Reading from a prepared statement, Cox confirmed published reports that have noted that at least seven Wall Street and other firms - including J.P. Morgan Chase & Co., Bank of America, UBS AG, Wachovia Bank NA, the former Bear, Stearns & Co., Financial Security Assurance Holdings Ltd., and GE Funding Capital Market Services, Inc. - have publicly announced the receipt of Wells notices from the SEC enforcement staff. Among other things, they say the staff is considering recommending that the commission bring a civil injunctive action or institute administrative proceedings against them.

"Those same Wells notices state that the actions would allege that in connection with the bidding of various financial instruments associated with municipal securities, they violated the antifraud laws and rules," he said, again referring to published reports.

Meanwhile, Cox said the GIC and derivatives probe is just one that is being conducted out of the SEC's Philadelphia offices and is part of a comprehensive focus on municipal securities enforcement. As part of the muni enforcement push, he noted that the staff of the enforcement division formed a municipal securities working group last year that is being led by SEC officials in the Philadelphia office.

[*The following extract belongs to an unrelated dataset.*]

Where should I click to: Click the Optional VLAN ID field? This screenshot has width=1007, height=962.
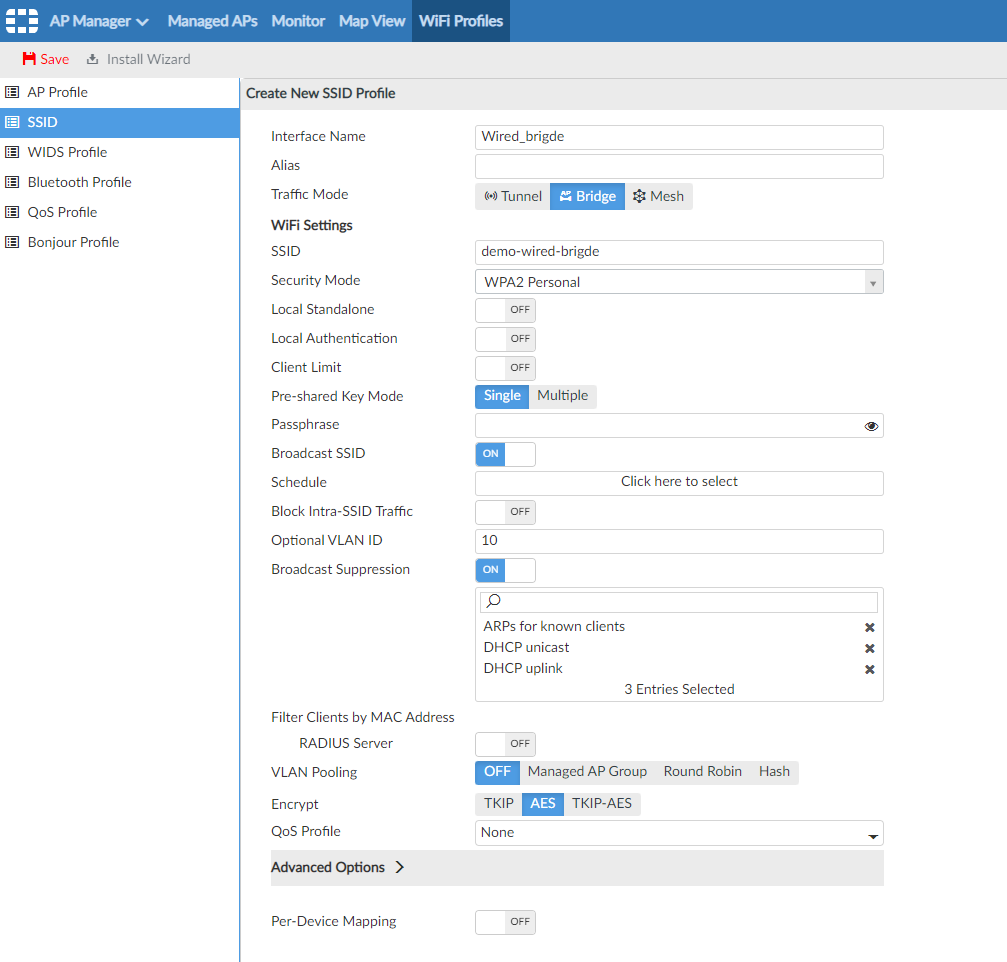coord(679,541)
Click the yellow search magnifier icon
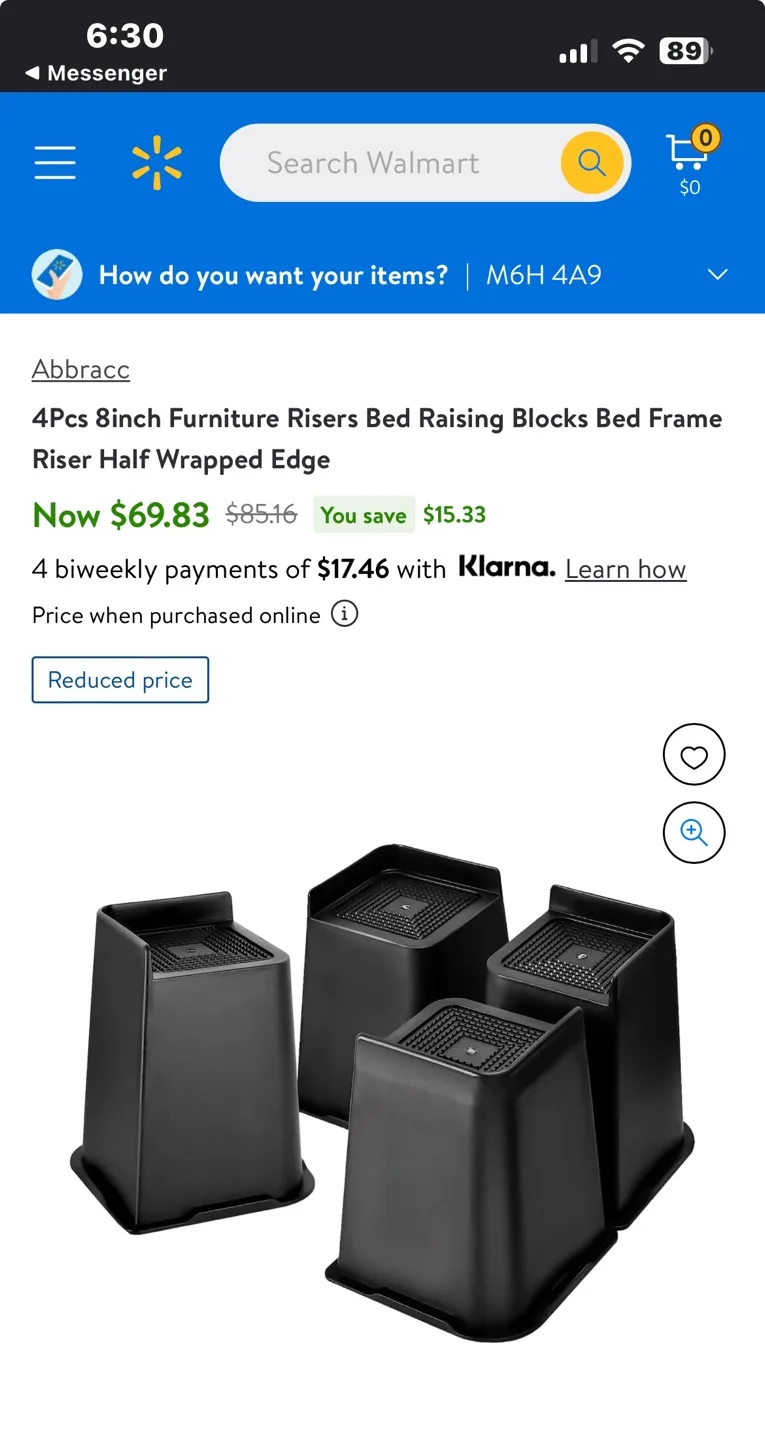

"It is also because of the devotion of significant new enforcement resources in the muni area that the enforcement division as a share of the total workforce at the SEC is now significantly larger than when I became chairman, and larger still than it was in the 1990s," Cox said.

As of last month, the commission had 1,175 full-time employees working in its enforcement division and another 39 additional full-time slots that are authorized but not yet filled, which compares to about 852 full-time enforcement employees in 1998, according to statistics provided by the SEC. During the 1990s, enforcement represented about 29% of the total SEC staff, compared to 32% when Cox became chairman in 2005 and about 34% as of last month.

Asked about the perception in the markets that the SEC has trailed the states on enforcement of auction-rate securities abuses, Cox said: "The division of enforcement designed the entire approach that was adopted for getting money back to investors."

Prompted by the chairman, an SEC spokesman said that the commission proposed to the states that firms be required to buy back ARS from retail investors so that they would be made whole.

Asked about the limited amount of time he may have as SEC chairman, given the upcoming election, Cox said that his term expires in June 2009 and that his term does not end with the Bush administration. Noting that former SEC chairman David Ruder served until the September following a presidential election, Cox said, "Chairman Ruder has ... urged me to stay for as long as possible and ideally until a successor is appointed and confirmed."